TASK TO COMPLETE - Retype the listing exactly; omit pictures.

(SUPPLIED DATA Opens)

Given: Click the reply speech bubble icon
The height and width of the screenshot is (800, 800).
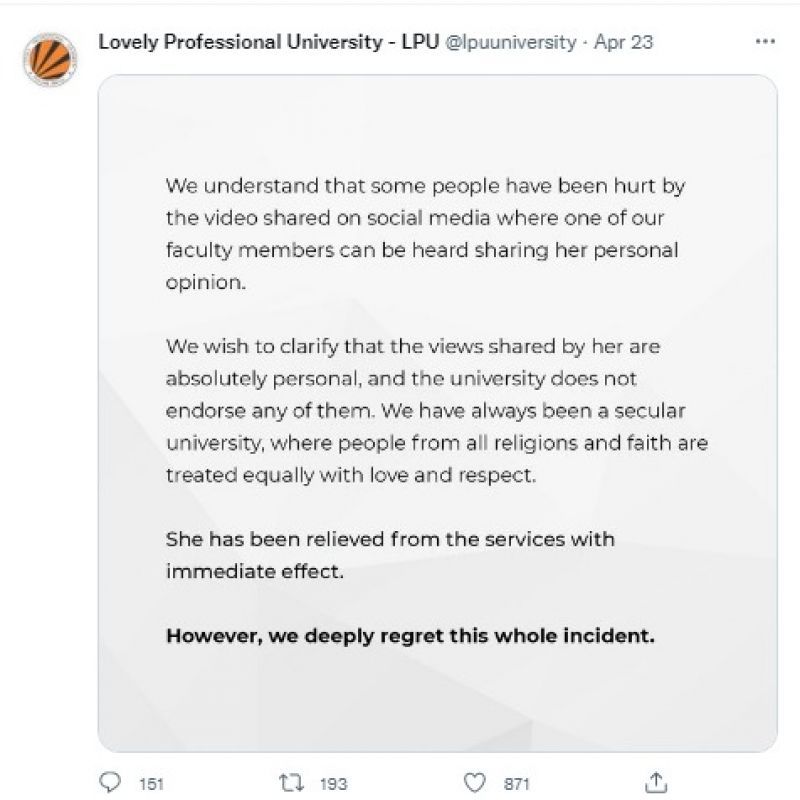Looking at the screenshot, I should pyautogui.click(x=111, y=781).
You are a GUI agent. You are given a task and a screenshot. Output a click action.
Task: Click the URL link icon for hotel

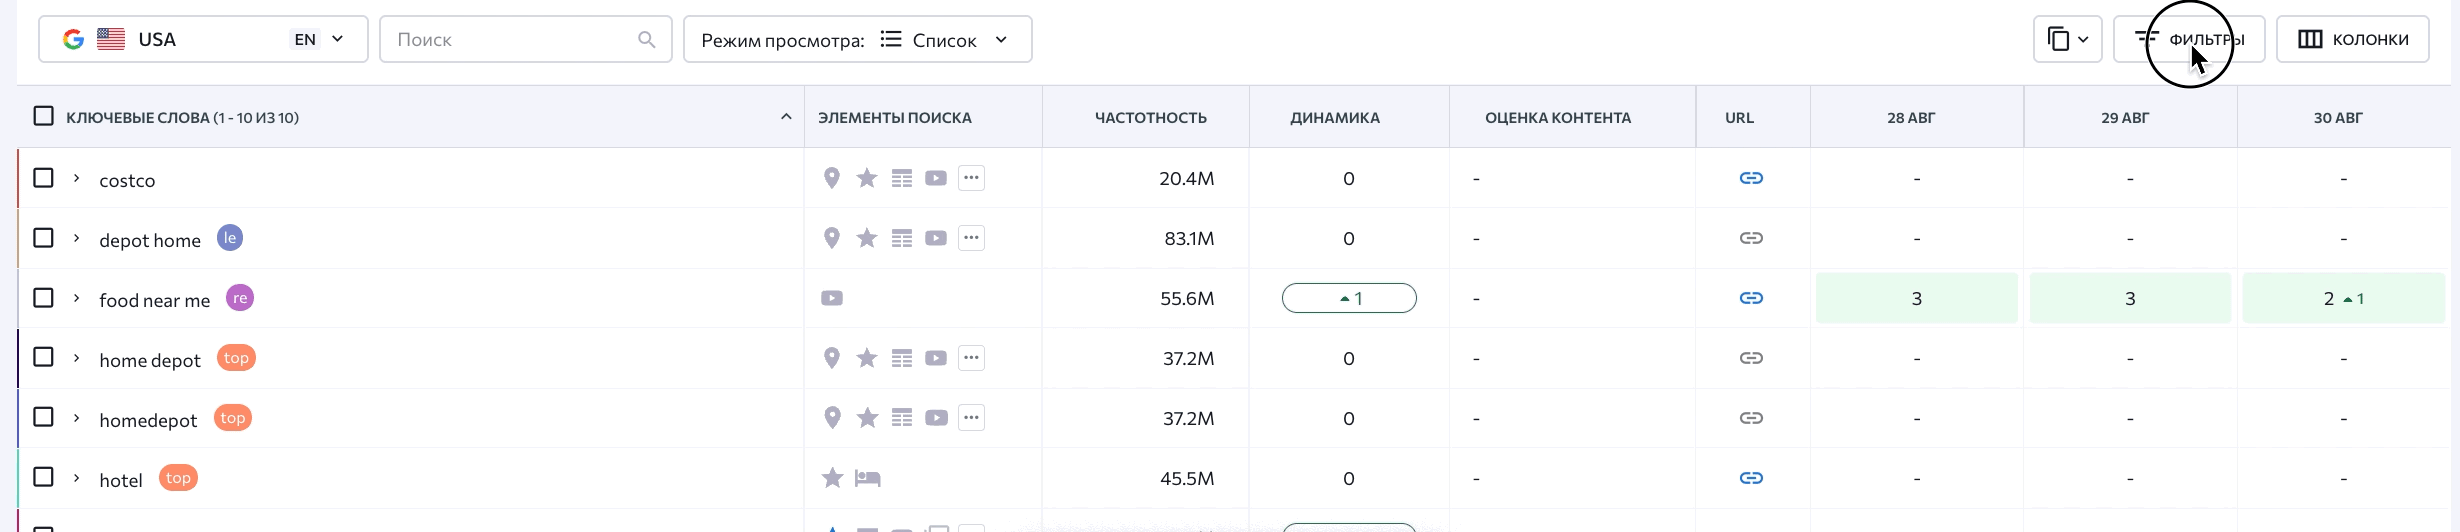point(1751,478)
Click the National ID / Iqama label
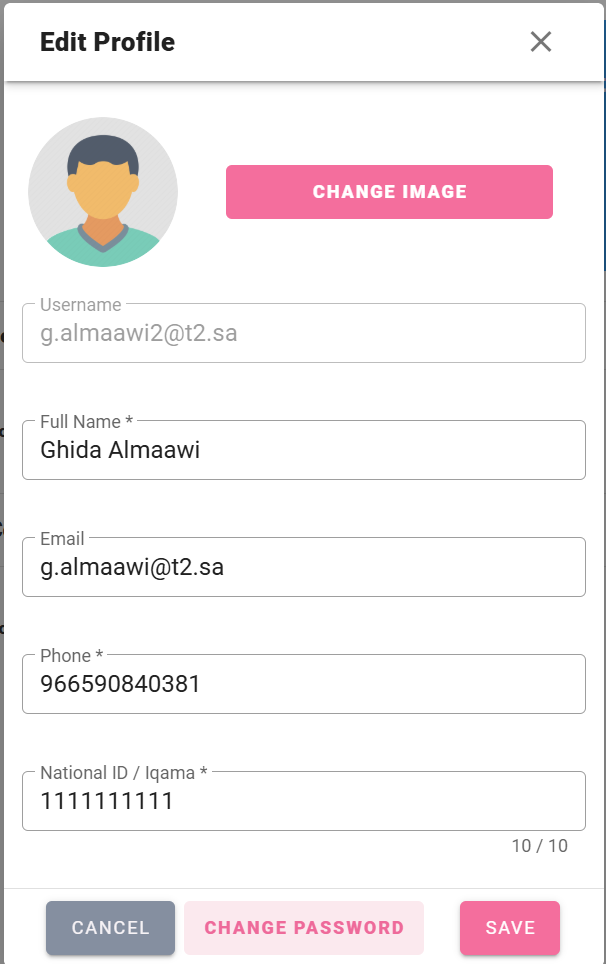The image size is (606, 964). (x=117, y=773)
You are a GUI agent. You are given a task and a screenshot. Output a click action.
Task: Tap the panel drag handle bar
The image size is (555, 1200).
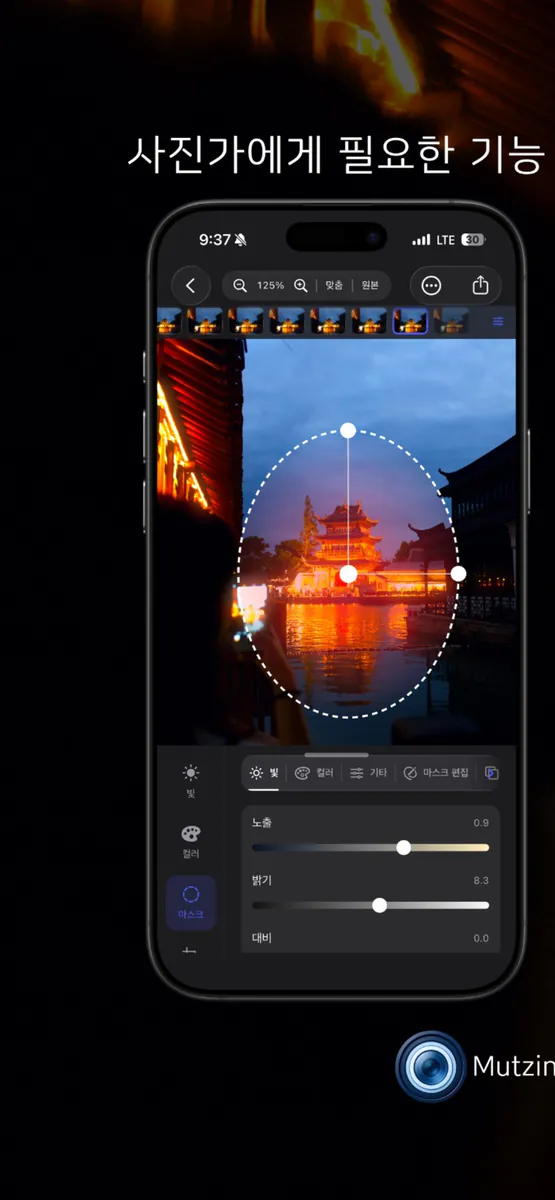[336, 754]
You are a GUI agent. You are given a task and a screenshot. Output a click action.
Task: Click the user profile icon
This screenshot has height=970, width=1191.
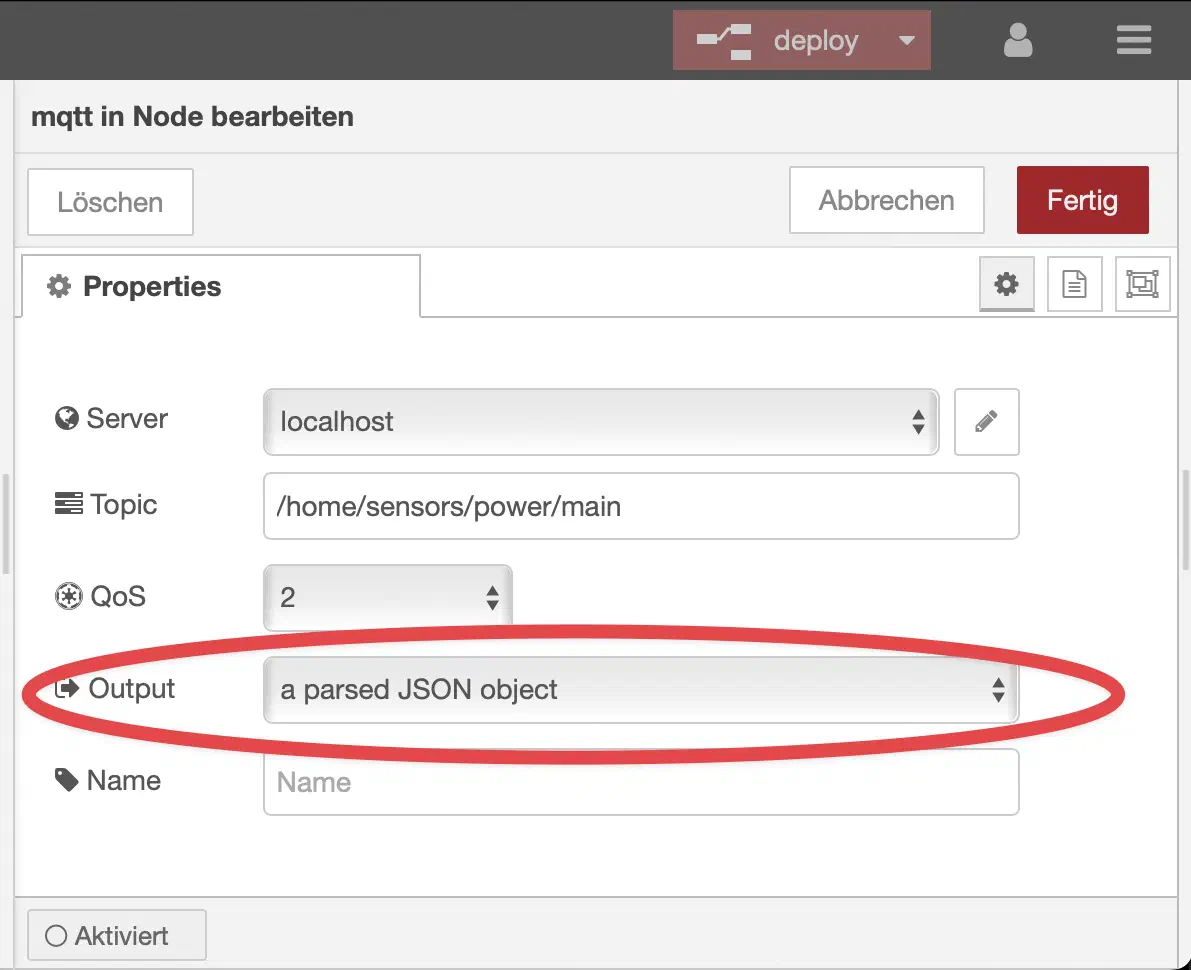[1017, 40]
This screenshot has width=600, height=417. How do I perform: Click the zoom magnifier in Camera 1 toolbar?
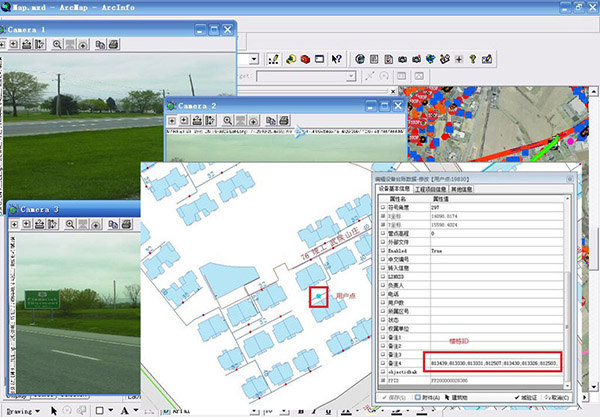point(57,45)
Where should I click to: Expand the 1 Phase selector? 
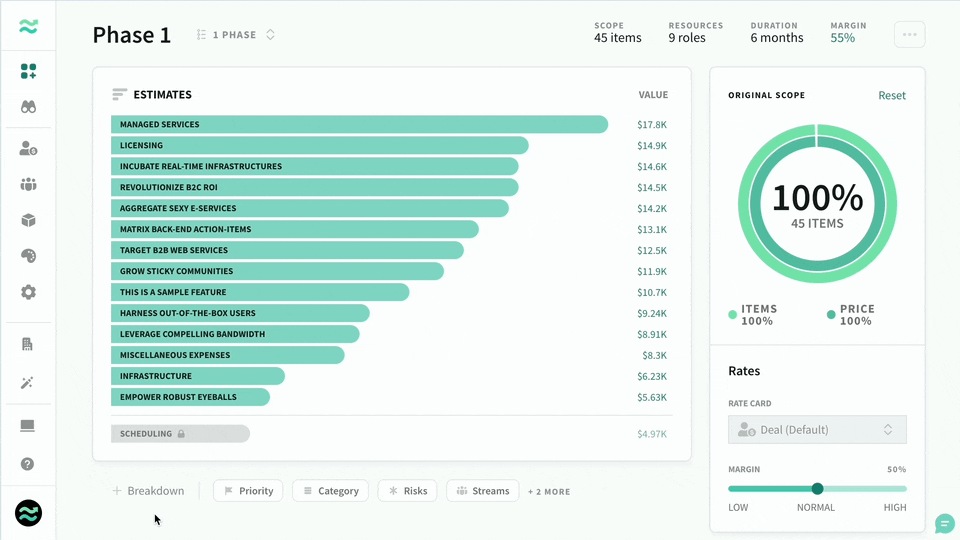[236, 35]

(SUPPLIED DATA Closes)

RESULT OF THE TASK -
Given: Click the reply speech bubble icon
The height and width of the screenshot is (800, 800).
Looking at the screenshot, I should pyautogui.click(x=111, y=781).
You are a GUI agent. You are given a task and a screenshot. Output a click action.
Task: Click the URL link icon for hotel

point(1751,478)
Click the National ID / Iqama label
The image size is (606, 964). (x=117, y=773)
You are a GUI agent. You are given a task and a screenshot. Output a click action.
Task: Tap the panel drag handle bar
The image size is (555, 1200).
[336, 754]
You are a GUI agent. You are given a task and a screenshot. Output a click action.
Task: Click the user profile icon
This screenshot has height=970, width=1191.
[1017, 40]
This screenshot has width=600, height=417. How do I perform: Click the zoom magnifier in Camera 1 toolbar?
point(57,45)
Where should I click to: Expand the 1 Phase selector? 
[236, 35]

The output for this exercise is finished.